- TEKS BACAAN:
-----

Sri Mulyani memprediksi, kebijakan proteksi perdagangan yang tadinya hanya fokus ke China, bisa merambat ke negara-negara ASEAN. Indonesia termasuk salah satunya.
"Jadi tidak hanya RRT saja yang kena, dan dalam hal ini Asean seperti Vietnam dan beberapa negara lain mungkin akan dijadikan poin untuk fokus perhatian terhadap pengenaan tarif impor ini (tinggi)," ucapnya.
Lebih lanjut, Menkeu mengungkapkan, perekonomian AS saat ini masih resilien lantaran pertumbuhan ekonominya relatif tinggi dibandingkan negara anggota G7. Kemudian, tekanan fiskalnya meningkat, dan nilai tukar dollar pun menguat.
Lalu, pasar tenaga kerja masih kuat dengan tingkat pengangguran per Oktober 2024 sebesar 4,1%. Inflasi AS juga mulai melambat (2,4%) dan ini menjadi dasar bank sentral AS The Fed untuk menurunkan suku bunga 25 basis poin pada rapat Federal Open Market Committee (FOMC) pada November ini.
Di sisi lain, Sri Mulyani menyampaikan, kebijakan fiskal AS di bawah pemerintahan Presiden Trump juga akan menimbulkan reaksi sekaligus antisipasi pasar global. Menurutnya, kebijakan fiskal Trump kemungkinan cukup ekspansif. Namun itu perlu ditinjau lagi ketika sudah menjabat pada awal tahun depan.
"Kemungkinan cukup ekspansif, tapi remain to be seen, karena mereka juga punya ambisi untuk memotong belanja US$1 triliun dalam waktu 10 tahun, berarti US$100 miliar per tahunnya," imbuh Menkeu.
Kemudian, untuk yield US-Treasury 10 tahun mengalami kenaikan karena APBN-nya AS relatif ekspansif. Sedangkan dolar AS menguat, terutama dipengaruhi arah kebijakan Trump yang berdampak pada global.
Contohnya, ada penurunan pajak korporasi, ekspansi belanja program strategis, kebijakan proteksionisme dengan menaikkan tarif impor, mendorong gencatan senjata, serta komitmen rendah terhadap isu perubahan iklim.
Ambil Keuntungan
Sebelumnya, Ekonom Lembaga Penelitian Ekonomi dan Masyarakat (LPEM) FEB UI Teuku Riefky menilai Indonesia bisa mengambil benefit dari kebijakan proteksionisme Donald Trump yang kembali terpilih menjadi Presiden AS.

-----

[Baris data dari sebuah dataset]
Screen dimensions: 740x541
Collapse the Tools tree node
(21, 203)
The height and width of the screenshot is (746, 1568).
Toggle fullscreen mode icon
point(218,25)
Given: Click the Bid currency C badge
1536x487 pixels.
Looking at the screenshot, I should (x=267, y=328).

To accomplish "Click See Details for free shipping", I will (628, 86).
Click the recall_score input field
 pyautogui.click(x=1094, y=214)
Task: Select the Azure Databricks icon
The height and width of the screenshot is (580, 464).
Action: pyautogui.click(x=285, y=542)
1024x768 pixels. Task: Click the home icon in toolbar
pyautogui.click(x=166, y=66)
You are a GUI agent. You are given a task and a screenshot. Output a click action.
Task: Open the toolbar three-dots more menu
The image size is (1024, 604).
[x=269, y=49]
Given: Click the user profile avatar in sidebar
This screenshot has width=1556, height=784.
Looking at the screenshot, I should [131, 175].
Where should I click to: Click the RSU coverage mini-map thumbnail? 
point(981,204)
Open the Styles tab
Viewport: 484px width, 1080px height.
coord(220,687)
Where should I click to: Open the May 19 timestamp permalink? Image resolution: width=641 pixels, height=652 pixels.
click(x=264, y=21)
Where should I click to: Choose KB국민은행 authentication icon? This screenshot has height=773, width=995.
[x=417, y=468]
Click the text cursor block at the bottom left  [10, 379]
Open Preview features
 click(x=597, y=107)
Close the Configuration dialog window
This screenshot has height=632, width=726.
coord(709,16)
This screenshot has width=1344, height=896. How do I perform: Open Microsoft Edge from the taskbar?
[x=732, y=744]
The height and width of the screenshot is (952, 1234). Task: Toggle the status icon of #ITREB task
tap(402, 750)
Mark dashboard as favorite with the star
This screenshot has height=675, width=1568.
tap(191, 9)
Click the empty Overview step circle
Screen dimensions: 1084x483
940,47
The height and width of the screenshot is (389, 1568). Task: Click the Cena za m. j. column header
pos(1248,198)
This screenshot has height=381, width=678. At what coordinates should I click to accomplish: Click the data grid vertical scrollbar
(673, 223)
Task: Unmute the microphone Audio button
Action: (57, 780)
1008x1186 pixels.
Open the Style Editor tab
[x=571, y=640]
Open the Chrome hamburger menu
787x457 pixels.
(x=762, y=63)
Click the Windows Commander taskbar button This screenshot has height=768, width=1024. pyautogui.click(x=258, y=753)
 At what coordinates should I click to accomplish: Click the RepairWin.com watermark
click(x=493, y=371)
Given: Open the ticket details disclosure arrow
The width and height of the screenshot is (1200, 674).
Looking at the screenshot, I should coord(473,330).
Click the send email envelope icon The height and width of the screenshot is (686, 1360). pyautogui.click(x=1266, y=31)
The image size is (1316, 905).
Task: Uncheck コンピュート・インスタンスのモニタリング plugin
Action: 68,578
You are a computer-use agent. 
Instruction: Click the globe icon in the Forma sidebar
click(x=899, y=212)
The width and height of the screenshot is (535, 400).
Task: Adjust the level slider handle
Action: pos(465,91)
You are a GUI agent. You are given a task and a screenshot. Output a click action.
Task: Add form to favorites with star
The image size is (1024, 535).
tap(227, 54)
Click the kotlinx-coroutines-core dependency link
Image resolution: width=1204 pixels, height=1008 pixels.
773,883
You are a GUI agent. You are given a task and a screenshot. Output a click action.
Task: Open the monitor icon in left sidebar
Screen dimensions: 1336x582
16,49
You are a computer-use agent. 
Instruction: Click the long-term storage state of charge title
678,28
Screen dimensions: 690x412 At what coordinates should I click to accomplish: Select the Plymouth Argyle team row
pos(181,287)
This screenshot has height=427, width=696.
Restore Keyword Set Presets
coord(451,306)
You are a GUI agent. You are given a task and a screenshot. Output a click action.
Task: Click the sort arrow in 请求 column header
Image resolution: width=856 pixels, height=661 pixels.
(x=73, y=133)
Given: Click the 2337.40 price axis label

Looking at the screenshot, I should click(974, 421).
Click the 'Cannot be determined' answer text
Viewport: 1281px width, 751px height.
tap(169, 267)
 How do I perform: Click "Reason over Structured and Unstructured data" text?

-----

- TUJUAN LATIHAN:
**1)** Jawablah pertanyaan berikut berdasarkan teks bacaan tentang ekonomi AS.
(a) Berapa tingkat pengangguran AS per Oktober 2024?
(b) Berapa besar belanja yang ingin dipotong AS dalam waktu 10 tahun?
(c) Siapa yang menilai Indonesia bisa mengambil benefit dari kebijakan proteksionisme Donald Trump?
**2)** Keluarkan sebagai daftar JSON berisi string bagian baris data yang dimulai dengan baris yang memuat "Task: Select the Azure Databricks icon" dan diakhiri dengan baris yang memuat "[x=269, y=49]", termasuk kedua baris tersebut. Buat satu string untuk setiap baris dan jangan masukkan baris kosong.
Teks bacaan dan baris data merupakan dua bahan yang berdiri sendiri.

- KUNCI JAWABAN:
**1)**
(a) Tingkat pengangguran AS per Oktober 2024 sebesar 4,1%.
(b) AS ingin memotong belanja sebesar US$1 triliun dalam waktu 10 tahun, atau US$100 miliar per tahun.
(c) Yang menilai demikian adalah Teuku Riefky, Ekonom Lembaga Penelitian Ekonomi dan Masyarakat (LPEM) FEB UI.

**2)**
[
  "Task: Select the Azure Databricks icon",
  "The height and width of the screenshot is (580, 464).",
  "Action: pyautogui.click(x=285, y=542)",
  "1024x768 pixels. Task: Click the home icon in toolbar",
  "pyautogui.click(x=166, y=66)",
  "You are a GUI agent. You are given a task and a screenshot. Output a click action.",
  "Task: Open the toolbar three-dots more menu",
  "The image size is (1024, 604).",
  "[x=269, y=49]"
]